Exercise goal: In the records below, find the line containing "Strike Force heroes4 (545, 1244)" and retype it and every line after it exactly, adding nothing.

Excerpted data:
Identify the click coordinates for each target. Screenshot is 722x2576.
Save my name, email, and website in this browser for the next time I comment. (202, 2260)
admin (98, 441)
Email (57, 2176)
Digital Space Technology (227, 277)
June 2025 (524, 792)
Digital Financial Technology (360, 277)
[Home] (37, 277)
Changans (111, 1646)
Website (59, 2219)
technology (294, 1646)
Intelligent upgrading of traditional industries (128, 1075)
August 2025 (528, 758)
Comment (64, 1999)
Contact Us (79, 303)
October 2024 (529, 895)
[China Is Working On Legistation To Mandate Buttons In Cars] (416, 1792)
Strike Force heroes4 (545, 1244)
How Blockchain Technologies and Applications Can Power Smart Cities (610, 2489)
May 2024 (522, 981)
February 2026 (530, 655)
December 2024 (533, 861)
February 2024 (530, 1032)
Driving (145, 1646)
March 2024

Response to this task:
Strike Force heroes4 (545, 1244)
How Blockchain Technologies and Applications Can Power Smart Cities (610, 2489)
May 2024 (522, 981)
February 2026 (530, 655)
December 2024 (533, 861)
February 2024 (530, 1032)
Driving (145, 1646)
March 2024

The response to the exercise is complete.